182 days ago, I had just been cast aside by a man who I’d moved my life across the planet for 3 days earlier. I had moved back to a country I honestly wasn’t ready to move back to in the name of what I had thought was the possibility of true love, but I was mistaken. I had no job. I had no car. I had no busy social life and wide circle of good friends like I’d had in Singapore. Most of my emotional support network was in Singapore, and I’d just been separated from them. It was 5 days before Valentines day. It was like the plot of a really bad rom-com, but without the happy ending. It was the perfect storm. I had been reduced, quite literally, to having nothing.
I was at ground zero. This was my very own personal 9/11, so to speak.
So in the last 182 days, I’ve been slowly rebuilding my life. Putting one foot in front of the other. As one of my favourite authors Elisabeth Elliot writes, ‘do the next thing’.
In typical corporate-girl fashion, I set out to stabilise the instability, to normalise. To do the next thing. Simple things first. The basics. I bought a car.

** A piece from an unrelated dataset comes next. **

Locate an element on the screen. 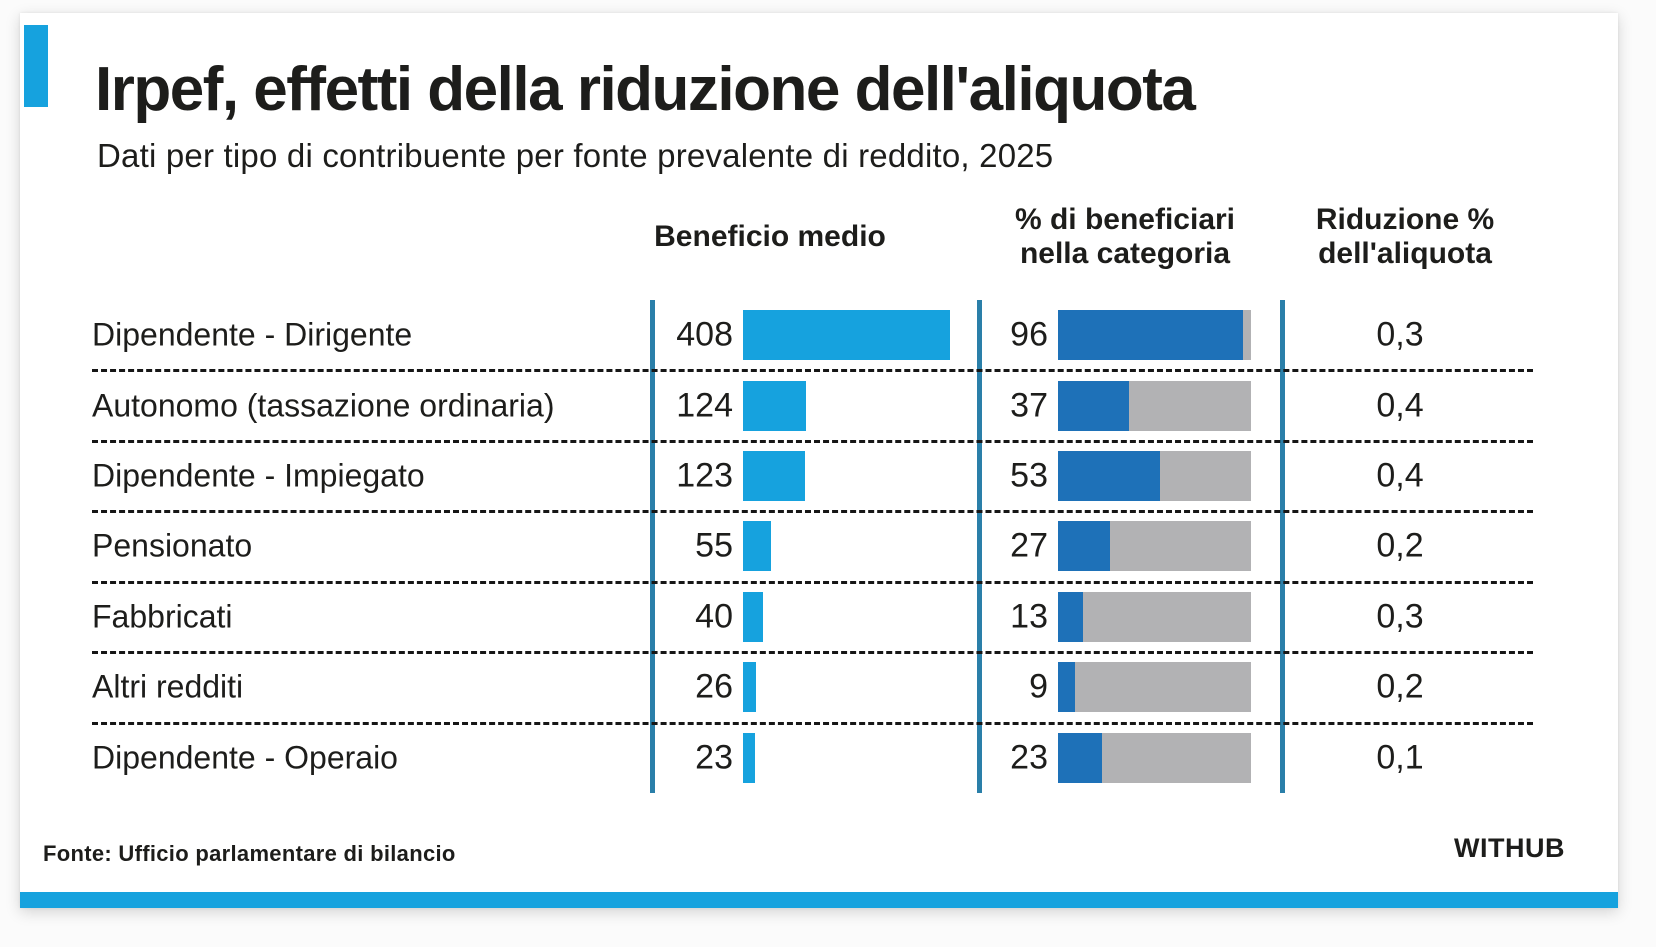  column-header-riduzione-aliquota: Riduzione % dell'aliquota is located at coordinates (1405, 237).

I started consulting on contract. I’ve joined a good church in Auckland. I have reconnected with old friends. I am slowly starting to form new friendships. I’ve started volunteering with an organization that helps and encourages young women. I’ve started writing again. I’ve been scouted and signed, quite randomly, by a modeling agency, at the ripe old age of 41. And I’ve had my derrière fully featured in all its hula-hipped Polynesian glory on national television promoting jeans! Now that really is the plot of a bad rom-com!
But those are just externals. They’re new and interesting and some are a bit entertaining, but they are externals.
What’s been really interesting for me, is what has happened on the inside.
In the face of a situation that could have driven me away from God in bitterness and disillusionment, the reverse has happened. God has been my source of strength and comfort, an ever present help in a time of trouble. And I know now, more than ever, how incredibly faithful God is and how very much He loves me.
And I know now, more than ever, that when I think I have nothing left, I have all I need in Him.
That when a person tells me they don’t appreciate the things about me that make me who I am, God tells me that I am the apple of His eye and that He loves me with an everlasting love.
That when I think life has dealt me a fatal, heart-crushing blow and I have no strength left to keep going, God tells me that His grace is sufficient and that His strength is made perfect even in my weakness. And then He scoops me into His arms, kisses me gently on the forehead like the loving Father that He is, and He and carries me through the toughest of times.
That God has never, never, never left me throughout all this time. He said that He’ll never leave us nor forsake us. He says it right there, in Hebrews.
And I can honestly say, that when God says something, it’s always, always, always true.
So, today marks 6 months since a life-changing day. That day, it changed me. But instead of letting it change me for the worse as it so easily could have, I have chosen – and every day I still choose, by the grace of God – to make sure it’s changing me for the better.